Çevre, Şehircilik ve İklim Değişikliği Bakanı Murat Kurum şehirlerimin küresel kirliliğin yüzde 75'inden sorumlu olduklarını belirterek, "Dünyada, bugün yaklaşık 8 milyar insan yaşıyor. Eski insanlardan daha çok imkâna ve teknolojiye sahibiz. Ama daha az oksijen alıyor ve türlü doğa, çevre ve iklim krizleriyle boğuşuyoruz. İşte yaşadığımız afetler bunu net şekilde göstermektedir. Sürdürülebilirlik kavramı, tam da bu kritik noktada devreye giriyor. Bu olumlu kavramın karşısındaki en büyük engel ise, hiç şüphesiz küresel iklim değişikliğidir. Jeopolitik istikrarsızlıklar, siber güvenlik, enerji ve bulaşıcı hastalık riskleri; doğal kaynak ve biyoçeşitlilik kaybı, düzensiz göç, su kıtlığı, finansal ve makroekonomik bozulmalar dünyayı bekliyor. Bütün dünyanın kutuplarında buzullar hızla eriyor. Ülke büyüklüğünde orman yangınları çıkıyor. Bulaşıcı hastalıklar insanlığın en büyük tehdidi olmaya devam ediyor. Sadece çevresel bir sorunla değil, bir taraftan da ekonomi kalkınma sorunuyla birlikte bu mücadeleyi vermek zorundayız. Bunu tüm açıklığıyla anlamak zorundayız. İklim krizi noktasında, insanın hem mağdur hem fail hem maktul hem suçlu olduğunu bilmek durumundayız. Ellerini yıkarken nehre doğru eğilen, nehrin suyunu bile dışarı akmaması ve israf olmaması için kaçınan insanoğlu, bu durumdan nasıl bir tüketim ve israf canavarına dönüştüğünü sorgulamalıdır" diye konuştu.
"YAPMIŞ OLDUĞUMUZ PROJELERLE BİRLİKTE DAHA YAPACAK ÇOK İŞİMİZ OLDUĞUNU DÜŞÜNÜYORUZ"

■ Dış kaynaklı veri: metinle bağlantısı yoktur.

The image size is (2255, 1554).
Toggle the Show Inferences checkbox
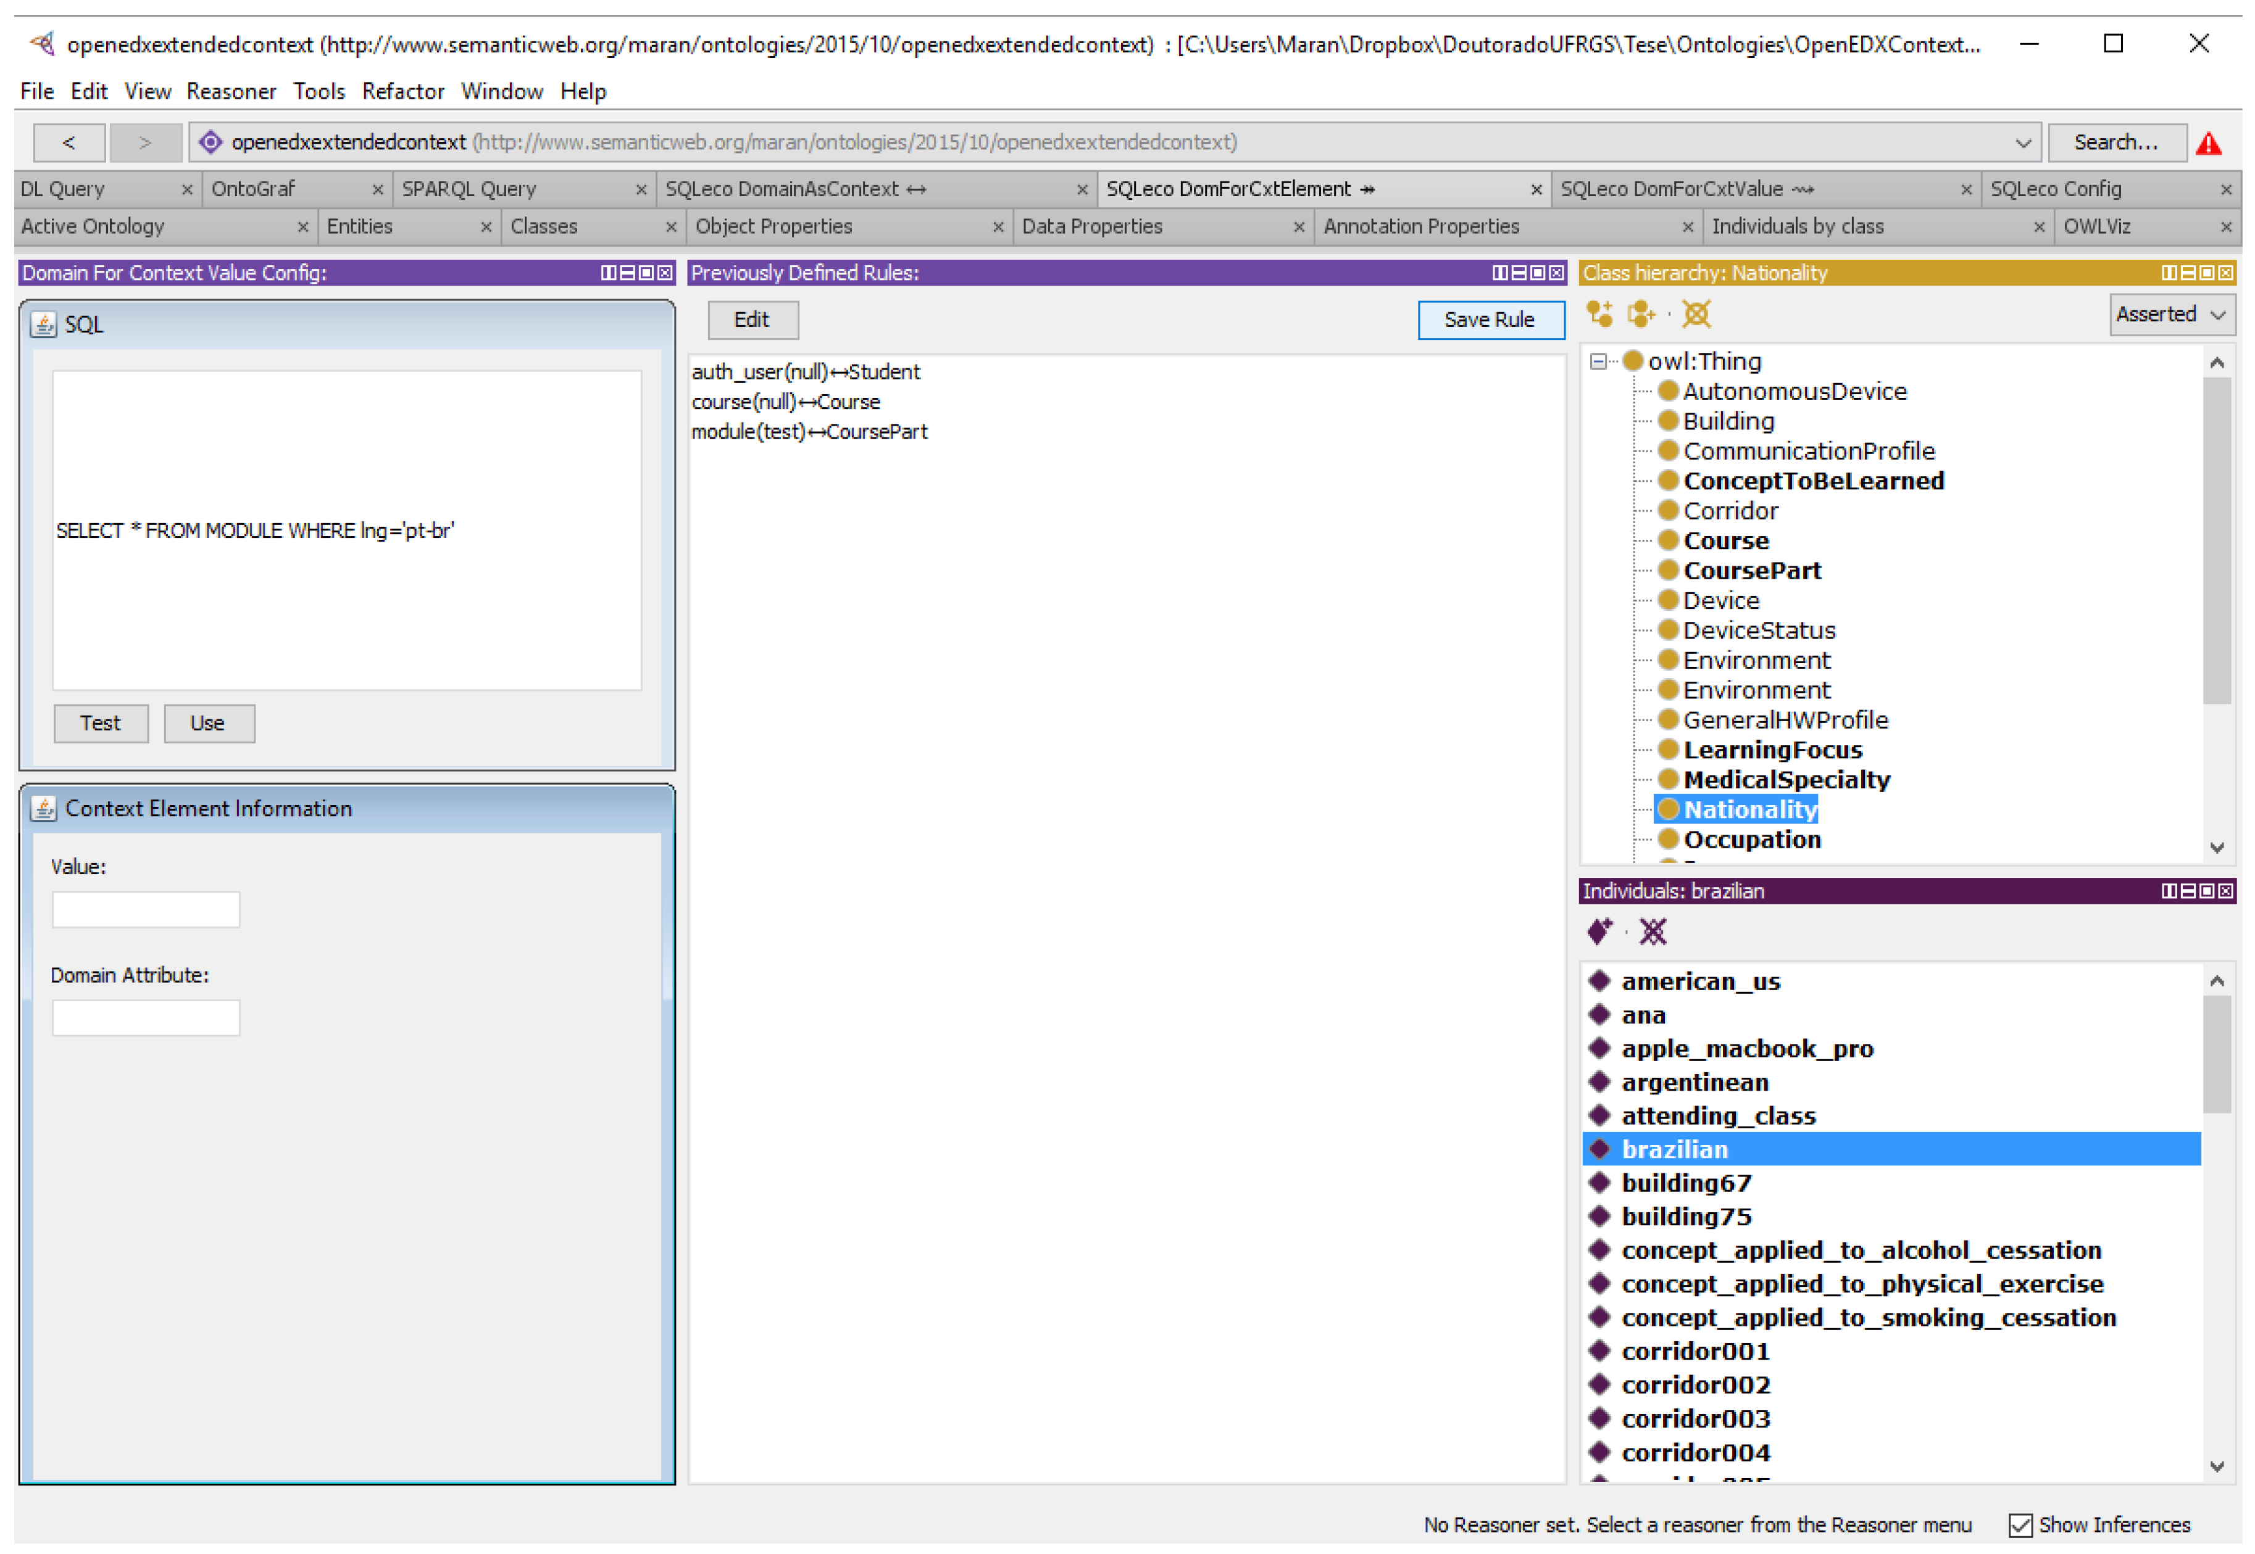(2020, 1526)
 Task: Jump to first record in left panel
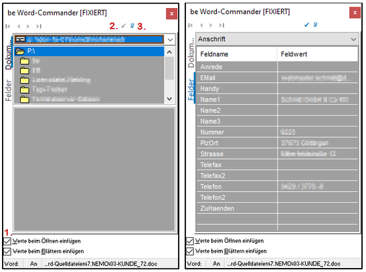[8, 26]
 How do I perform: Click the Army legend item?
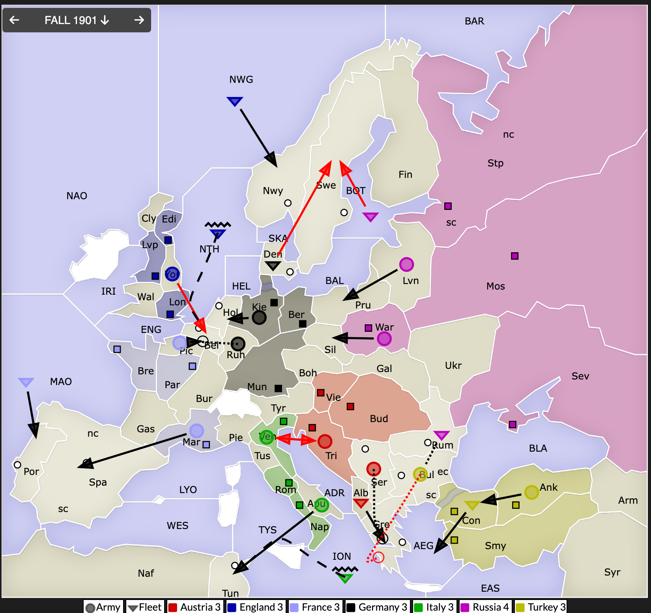103,607
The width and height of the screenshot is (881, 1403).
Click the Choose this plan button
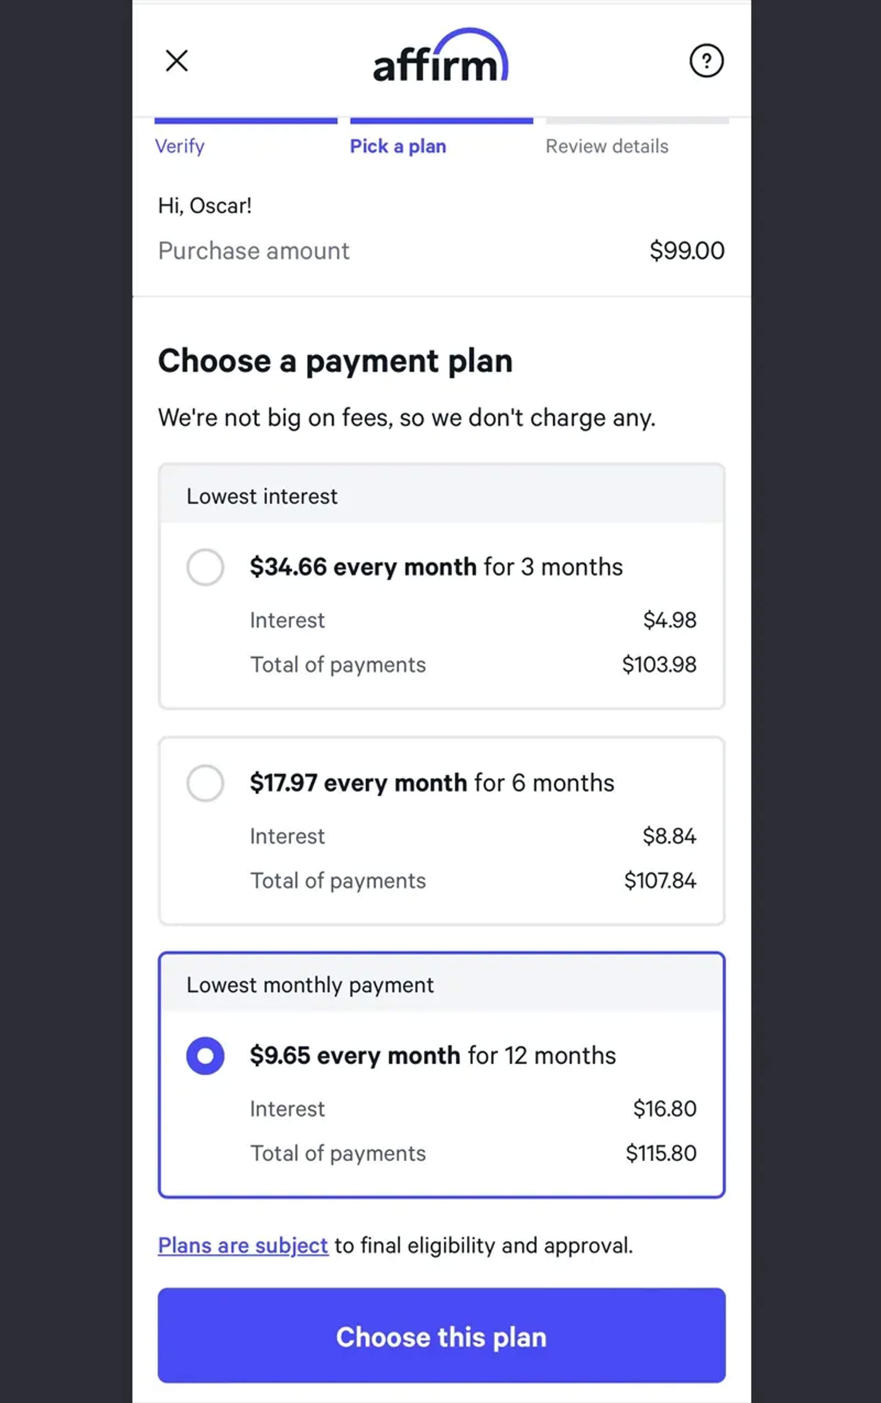point(441,1337)
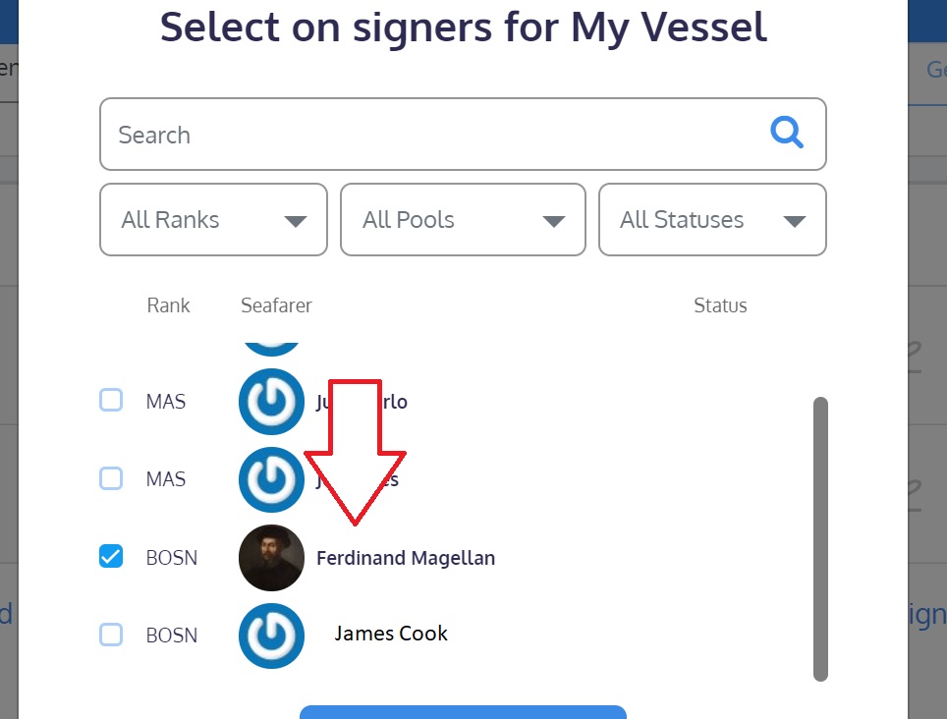Expand the All Pools filter
947x719 pixels.
(x=463, y=220)
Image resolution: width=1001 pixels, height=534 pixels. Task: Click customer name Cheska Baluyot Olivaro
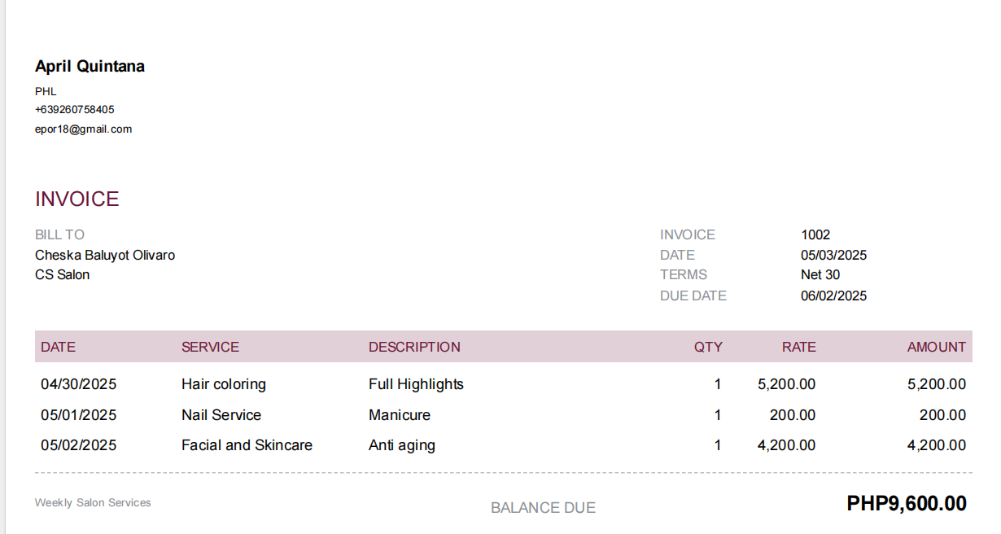point(105,255)
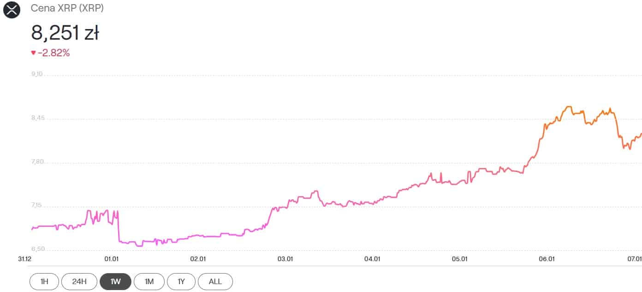Click the XRP logo icon
This screenshot has height=292, width=642.
(12, 10)
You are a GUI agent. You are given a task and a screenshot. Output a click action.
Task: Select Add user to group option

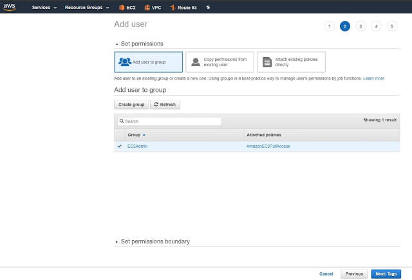tap(148, 62)
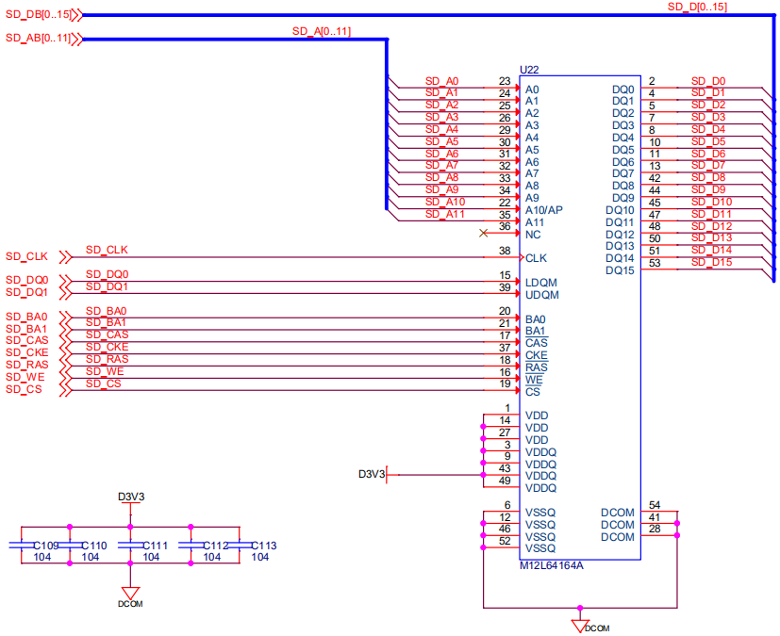This screenshot has width=780, height=636.
Task: Click the DCOM ground symbol under the capacitors
Action: tap(129, 593)
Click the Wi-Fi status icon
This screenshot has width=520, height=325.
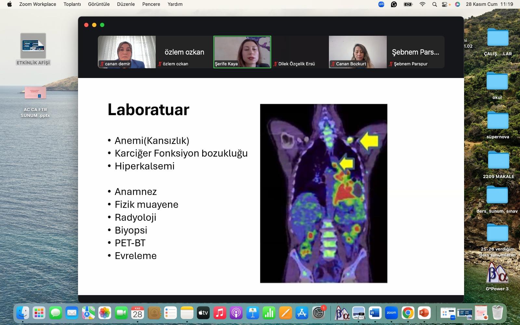pos(423,4)
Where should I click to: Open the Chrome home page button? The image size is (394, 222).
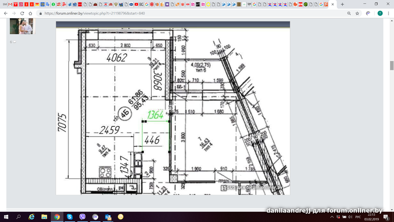(x=31, y=13)
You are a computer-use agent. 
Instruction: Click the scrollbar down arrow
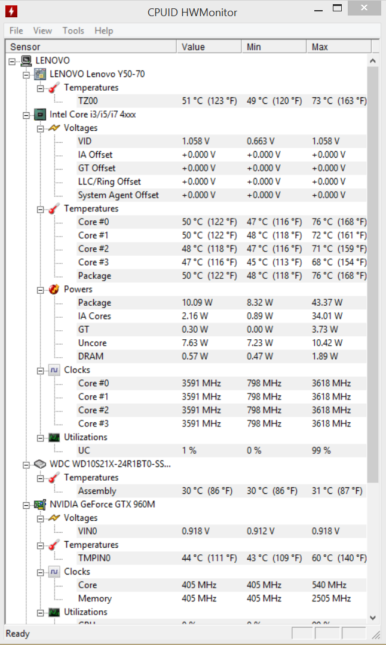373,618
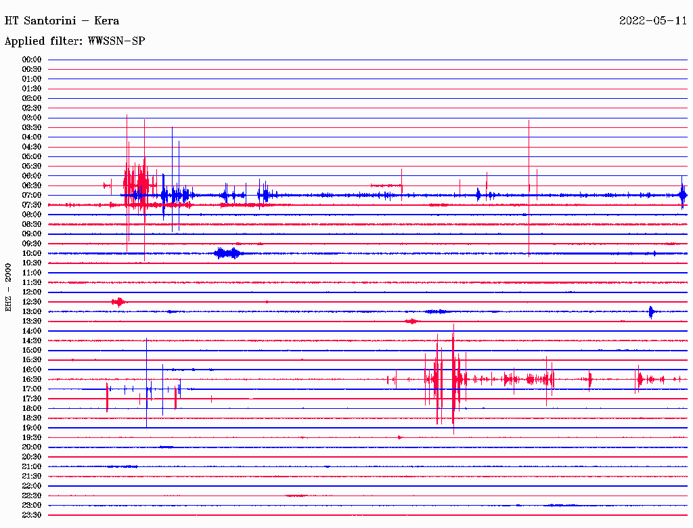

Bakan Kurum "Bakın biz, bundan 20-30 yıl önce, 'geri dönüşüm düşüncesi yerleşmeli' temennilerinde bulunuyorduk. Bugün de baktığımızda yağmurun yağmadığı mevsimlerin kurak geçtiğini söylüyoruz. Bunun kendi elimizde olduğunun da farkında olmamız gerekiyor. Bugün dünyanın gıptayla baktığı, ödül vermeye doyamadığı, insanlık tarihinin en büyük çevre seferberliklerinden birini, Sıfır Atığı, saygıdeğer Emine Erdoğan Hanımefendinin himayelerinde, tüm insanlığa sunuyoruz. Bu anlamda tüm dünya ülkeleriyle kabul edilmiş, BM nezdinde 30 Mart günü sıfır atık günü olarak ilan edilmiş ve bu projeye başladığımızda yüzde 13 olan geri dönüşüm oranımızı yüzde 27'lere çıkardık. Bu yıl inşallah depozito uygulama sistemini hayata geçireceğiz. Yapmış olduğumuz projelerle birlikte daha yapacak çok işimiz olduğunu da düşünüyoruz. İnşallah şimdi tüm tecrübelerimizin daha güçlü şekilde aksiyona dönüşeceği güçlü bir döneme hep birlikte adım atıyoruz" diye konuştu.
"ÂTIL HAZİNE ARAZİLERİMİZİ YENİLENEBİLİR ENERJİ KAYNAKLARININ YAPILABİLMESİ İÇİN YATIRIMCILARIZA AÇTIK"
Çevre, Şehircilik ve İklim Değişikliği Bakanı Murat Kurum, "Sayın Cumhurbaşkanımız, ekim ayında, Türkiye Yüzyılı'nın temel parametrelerinin başında sürdürülebilirliğin geldiğini ifade ettiler. Türkiye Yüzyılı'nda sürdürülebilirliği kesintisiz kılacağız. Sosyal, ekonomik ve çevresel konularda önemli etkiler yaratan her projeyi, her insanımızı, her akademik çalışmayı Türkiye Yüzyılı yatırım planlamalarının önceliği yapacağız. Bu çerçevede; Meclisimizle birlikte kapsamlı bir İklim Kanunu yapıyoruz. Yaptığımız her konutu, iklime duyarlı, enerji verimli ve yüzde 100 Sıfır Atık hassasiyetiyle inşa edeceğiz. Şimdi de tarımsal üretime uygun olmayan âtıl hazine arazilerimizi ve bu çerçevede 300 milyon metrekare alanımızı yenilenebilir enerji kaynaklarını burada yapılabilmesi amacıyla ilgili bakanlığımıza ve yatırımcılarımıza tahsisi yolunu açtık. Tam 300 milyon metrekare büyüklüğe sahip bu alanlarda üretilecek temiz ve yeşil enerjinin, ülkemiz için, milletimiz için, ortak evimiz dünya için hayırlı olmasını diliyorum" şeklinde konuştu.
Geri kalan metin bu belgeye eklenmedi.